_PROBLEM DETAILS_.
Repeat exactly the lines of the entries below from the one with "Add a new tab with the plus icon" through the one with "Task: Open Portfolio via the chart icon", both ends included, and nothing else.

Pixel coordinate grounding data
>>
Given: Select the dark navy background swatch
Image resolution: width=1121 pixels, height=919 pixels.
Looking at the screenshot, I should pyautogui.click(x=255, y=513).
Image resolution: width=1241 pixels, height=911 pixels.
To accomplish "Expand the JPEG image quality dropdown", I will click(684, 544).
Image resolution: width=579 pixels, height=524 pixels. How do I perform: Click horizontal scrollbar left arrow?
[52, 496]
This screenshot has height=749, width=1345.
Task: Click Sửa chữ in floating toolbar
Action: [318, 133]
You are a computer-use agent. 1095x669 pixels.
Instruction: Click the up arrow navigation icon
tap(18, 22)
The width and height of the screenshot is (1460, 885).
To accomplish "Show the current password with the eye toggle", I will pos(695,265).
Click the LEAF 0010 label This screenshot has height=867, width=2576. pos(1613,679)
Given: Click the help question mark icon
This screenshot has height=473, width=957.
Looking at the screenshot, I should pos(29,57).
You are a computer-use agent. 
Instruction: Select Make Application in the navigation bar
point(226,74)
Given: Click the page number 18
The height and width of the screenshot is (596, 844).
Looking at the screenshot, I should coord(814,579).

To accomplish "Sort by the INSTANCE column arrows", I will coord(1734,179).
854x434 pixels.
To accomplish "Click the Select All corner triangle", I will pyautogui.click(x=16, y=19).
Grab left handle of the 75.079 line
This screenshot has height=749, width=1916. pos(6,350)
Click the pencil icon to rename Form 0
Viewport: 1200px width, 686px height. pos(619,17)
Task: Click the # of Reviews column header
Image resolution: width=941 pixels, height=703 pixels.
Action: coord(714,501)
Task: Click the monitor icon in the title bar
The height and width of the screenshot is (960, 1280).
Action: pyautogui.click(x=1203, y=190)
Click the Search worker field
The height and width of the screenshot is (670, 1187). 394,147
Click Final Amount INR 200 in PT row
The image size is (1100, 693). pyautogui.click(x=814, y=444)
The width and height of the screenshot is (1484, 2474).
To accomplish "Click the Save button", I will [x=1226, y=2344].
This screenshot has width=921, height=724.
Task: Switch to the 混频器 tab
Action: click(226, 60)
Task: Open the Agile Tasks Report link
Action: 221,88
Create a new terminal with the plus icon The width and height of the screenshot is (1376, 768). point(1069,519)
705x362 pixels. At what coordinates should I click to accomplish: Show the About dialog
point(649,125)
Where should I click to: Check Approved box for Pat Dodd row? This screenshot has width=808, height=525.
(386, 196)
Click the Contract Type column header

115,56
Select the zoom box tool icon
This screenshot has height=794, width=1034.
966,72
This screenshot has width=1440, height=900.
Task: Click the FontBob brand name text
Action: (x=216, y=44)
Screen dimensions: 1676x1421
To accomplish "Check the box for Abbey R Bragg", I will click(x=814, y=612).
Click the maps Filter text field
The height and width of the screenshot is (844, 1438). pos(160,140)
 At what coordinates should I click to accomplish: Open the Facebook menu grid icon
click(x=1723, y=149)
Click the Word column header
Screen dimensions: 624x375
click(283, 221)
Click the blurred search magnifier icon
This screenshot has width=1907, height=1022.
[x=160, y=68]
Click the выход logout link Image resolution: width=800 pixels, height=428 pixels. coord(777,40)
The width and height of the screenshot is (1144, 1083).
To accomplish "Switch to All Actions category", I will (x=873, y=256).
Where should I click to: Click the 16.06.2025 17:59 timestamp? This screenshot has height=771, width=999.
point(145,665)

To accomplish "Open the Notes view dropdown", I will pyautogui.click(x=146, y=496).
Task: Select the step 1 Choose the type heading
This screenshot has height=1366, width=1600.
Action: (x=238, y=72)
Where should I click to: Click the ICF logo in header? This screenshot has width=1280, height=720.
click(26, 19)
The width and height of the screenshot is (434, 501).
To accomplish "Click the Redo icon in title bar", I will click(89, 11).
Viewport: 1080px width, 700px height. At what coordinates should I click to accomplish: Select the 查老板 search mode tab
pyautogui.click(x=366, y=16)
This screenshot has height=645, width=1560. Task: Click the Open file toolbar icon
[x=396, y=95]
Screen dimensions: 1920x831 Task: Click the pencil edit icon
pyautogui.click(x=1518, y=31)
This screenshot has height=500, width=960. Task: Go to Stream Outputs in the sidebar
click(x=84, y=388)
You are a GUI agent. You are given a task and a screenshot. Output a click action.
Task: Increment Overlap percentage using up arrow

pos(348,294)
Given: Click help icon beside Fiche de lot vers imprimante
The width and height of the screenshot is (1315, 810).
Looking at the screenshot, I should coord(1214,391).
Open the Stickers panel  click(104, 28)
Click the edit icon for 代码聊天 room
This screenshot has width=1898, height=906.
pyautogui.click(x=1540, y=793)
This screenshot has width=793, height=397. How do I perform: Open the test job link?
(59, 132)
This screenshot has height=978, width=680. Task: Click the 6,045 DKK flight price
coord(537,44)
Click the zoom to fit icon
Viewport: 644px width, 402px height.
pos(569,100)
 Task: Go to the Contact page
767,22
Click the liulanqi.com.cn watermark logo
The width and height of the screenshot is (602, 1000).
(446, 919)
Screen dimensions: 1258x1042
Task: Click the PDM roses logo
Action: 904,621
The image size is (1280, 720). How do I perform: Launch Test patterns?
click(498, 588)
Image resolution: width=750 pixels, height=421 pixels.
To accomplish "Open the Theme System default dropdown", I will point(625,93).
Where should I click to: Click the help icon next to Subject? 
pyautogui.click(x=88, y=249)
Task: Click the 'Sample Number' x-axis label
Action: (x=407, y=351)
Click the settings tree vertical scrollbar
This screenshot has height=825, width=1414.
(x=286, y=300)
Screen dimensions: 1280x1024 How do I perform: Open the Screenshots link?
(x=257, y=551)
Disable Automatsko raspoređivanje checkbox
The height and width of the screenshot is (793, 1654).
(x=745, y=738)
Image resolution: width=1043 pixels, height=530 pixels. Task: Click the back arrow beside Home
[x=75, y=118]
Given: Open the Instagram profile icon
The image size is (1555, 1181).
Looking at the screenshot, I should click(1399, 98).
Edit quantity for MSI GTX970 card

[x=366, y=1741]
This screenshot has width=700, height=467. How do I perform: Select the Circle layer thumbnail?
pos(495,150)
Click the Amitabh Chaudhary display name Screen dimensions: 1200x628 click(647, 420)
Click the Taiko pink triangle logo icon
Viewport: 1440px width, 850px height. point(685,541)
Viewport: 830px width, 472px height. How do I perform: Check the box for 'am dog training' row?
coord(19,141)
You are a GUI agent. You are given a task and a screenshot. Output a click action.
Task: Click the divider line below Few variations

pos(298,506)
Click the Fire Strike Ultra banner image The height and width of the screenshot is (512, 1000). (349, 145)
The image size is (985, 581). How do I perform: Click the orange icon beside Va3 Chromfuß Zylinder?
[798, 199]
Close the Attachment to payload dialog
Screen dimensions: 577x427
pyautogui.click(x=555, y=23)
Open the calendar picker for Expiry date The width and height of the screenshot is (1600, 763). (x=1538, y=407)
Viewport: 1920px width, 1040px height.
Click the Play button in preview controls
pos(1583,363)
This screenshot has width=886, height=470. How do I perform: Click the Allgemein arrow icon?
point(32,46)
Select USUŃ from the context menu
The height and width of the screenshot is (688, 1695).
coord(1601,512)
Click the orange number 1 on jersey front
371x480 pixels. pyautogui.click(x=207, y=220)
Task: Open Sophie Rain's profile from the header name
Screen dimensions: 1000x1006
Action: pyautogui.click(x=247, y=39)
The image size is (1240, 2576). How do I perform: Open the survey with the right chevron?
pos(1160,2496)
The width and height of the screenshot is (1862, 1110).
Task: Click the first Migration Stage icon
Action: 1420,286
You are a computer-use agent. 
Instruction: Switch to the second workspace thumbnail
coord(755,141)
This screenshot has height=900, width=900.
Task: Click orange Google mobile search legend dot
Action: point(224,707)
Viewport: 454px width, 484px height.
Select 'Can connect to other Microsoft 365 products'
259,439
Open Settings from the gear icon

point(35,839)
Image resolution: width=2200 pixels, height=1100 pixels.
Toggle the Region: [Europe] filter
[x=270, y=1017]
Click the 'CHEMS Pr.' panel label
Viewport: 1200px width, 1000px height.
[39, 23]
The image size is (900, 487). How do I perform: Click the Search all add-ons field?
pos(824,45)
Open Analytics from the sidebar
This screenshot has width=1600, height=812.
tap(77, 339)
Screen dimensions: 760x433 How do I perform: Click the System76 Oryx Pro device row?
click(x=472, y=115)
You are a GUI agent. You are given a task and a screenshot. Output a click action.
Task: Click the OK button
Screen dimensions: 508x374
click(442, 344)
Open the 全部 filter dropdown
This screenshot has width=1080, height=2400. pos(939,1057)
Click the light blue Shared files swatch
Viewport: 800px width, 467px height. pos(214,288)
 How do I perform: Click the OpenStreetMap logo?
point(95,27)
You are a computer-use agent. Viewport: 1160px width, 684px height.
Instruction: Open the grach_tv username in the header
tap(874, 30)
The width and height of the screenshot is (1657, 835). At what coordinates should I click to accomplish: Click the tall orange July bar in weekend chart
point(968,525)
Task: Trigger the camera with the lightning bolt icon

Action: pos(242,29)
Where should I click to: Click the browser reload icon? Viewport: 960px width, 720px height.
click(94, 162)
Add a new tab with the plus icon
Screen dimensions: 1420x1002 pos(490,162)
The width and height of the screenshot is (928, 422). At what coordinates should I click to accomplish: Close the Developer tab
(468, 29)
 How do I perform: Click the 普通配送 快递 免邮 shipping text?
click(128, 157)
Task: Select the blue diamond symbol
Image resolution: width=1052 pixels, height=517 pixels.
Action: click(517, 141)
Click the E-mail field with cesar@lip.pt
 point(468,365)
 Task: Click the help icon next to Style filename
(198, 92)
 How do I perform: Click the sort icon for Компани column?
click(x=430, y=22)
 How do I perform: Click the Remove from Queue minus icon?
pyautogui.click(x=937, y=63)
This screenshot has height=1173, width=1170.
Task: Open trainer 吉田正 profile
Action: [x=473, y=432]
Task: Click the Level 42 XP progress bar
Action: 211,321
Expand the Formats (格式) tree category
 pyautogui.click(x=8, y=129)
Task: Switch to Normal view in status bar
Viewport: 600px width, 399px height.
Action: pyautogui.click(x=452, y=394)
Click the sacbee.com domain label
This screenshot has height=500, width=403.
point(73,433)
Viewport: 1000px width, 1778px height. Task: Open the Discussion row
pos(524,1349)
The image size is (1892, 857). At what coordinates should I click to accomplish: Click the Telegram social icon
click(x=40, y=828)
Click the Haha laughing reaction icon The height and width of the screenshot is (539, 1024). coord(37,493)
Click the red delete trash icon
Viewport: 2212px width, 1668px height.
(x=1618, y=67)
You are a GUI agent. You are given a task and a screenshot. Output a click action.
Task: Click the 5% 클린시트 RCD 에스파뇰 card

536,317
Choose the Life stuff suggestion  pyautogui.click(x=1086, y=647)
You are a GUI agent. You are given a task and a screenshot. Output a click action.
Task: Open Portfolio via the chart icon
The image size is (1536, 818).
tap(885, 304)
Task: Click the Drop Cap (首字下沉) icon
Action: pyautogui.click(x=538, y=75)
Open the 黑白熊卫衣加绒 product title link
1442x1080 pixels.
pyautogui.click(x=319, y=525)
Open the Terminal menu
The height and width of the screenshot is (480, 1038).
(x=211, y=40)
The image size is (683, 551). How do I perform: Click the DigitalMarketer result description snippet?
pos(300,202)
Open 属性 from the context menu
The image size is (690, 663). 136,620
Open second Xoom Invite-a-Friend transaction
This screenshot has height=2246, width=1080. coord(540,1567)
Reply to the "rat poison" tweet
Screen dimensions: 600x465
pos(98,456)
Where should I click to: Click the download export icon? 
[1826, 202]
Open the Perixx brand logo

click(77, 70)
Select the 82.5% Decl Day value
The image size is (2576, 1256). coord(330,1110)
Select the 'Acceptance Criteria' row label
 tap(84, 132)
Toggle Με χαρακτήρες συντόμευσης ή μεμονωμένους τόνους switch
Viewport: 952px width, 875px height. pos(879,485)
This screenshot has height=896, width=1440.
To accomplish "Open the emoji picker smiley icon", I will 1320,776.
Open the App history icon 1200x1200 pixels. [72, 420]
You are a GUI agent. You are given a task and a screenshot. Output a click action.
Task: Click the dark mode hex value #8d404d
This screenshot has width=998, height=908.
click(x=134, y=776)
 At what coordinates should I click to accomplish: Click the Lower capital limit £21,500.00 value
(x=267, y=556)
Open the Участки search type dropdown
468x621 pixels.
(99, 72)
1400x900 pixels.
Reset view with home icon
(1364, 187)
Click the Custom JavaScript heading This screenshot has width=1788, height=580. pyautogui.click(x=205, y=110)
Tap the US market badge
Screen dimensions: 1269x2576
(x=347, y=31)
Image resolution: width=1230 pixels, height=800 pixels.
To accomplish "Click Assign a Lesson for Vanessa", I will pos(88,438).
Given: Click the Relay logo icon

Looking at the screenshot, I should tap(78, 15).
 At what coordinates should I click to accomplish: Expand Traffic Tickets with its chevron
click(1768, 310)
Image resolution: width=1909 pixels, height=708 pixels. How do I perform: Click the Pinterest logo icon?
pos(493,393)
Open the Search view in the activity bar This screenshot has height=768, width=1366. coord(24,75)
<<
_RESULT_.
Add a new tab with the plus icon
Screen dimensions: 1420x1002 pos(490,162)
The width and height of the screenshot is (928, 422). At what coordinates should I click to accomplish: Close the Developer tab
(468, 29)
 How do I perform: Click the 普通配送 快递 免邮 shipping text?
click(128, 157)
Task: Select the blue diamond symbol
Image resolution: width=1052 pixels, height=517 pixels.
Action: click(517, 141)
Click the E-mail field with cesar@lip.pt
 point(468,365)
 Task: Click the help icon next to Style filename
(198, 92)
 How do I perform: Click the sort icon for Компани column?
click(x=430, y=22)
 How do I perform: Click the Remove from Queue minus icon?
pyautogui.click(x=937, y=63)
This screenshot has height=1173, width=1170.
Task: Open trainer 吉田正 profile
Action: [x=473, y=432]
Task: Click the Level 42 XP progress bar
Action: 211,321
Expand the Formats (格式) tree category
 pyautogui.click(x=8, y=129)
Task: Switch to Normal view in status bar
Viewport: 600px width, 399px height.
Action: pyautogui.click(x=452, y=394)
Click the sacbee.com domain label
This screenshot has height=500, width=403.
point(73,433)
Viewport: 1000px width, 1778px height. Task: Open the Discussion row
pos(524,1349)
The image size is (1892, 857). At what coordinates should I click to accomplish: Click the Telegram social icon
click(x=40, y=828)
Click the Haha laughing reaction icon The height and width of the screenshot is (539, 1024). coord(37,493)
Click the red delete trash icon
Viewport: 2212px width, 1668px height.
(x=1618, y=67)
You are a GUI agent. You are given a task and a screenshot. Output a click action.
Task: Click the 5% 클린시트 RCD 에스파뇰 card

536,317
Choose the Life stuff suggestion  pyautogui.click(x=1086, y=647)
You are a GUI agent. You are given a task and a screenshot. Output a click action.
Task: Open Portfolio via the chart icon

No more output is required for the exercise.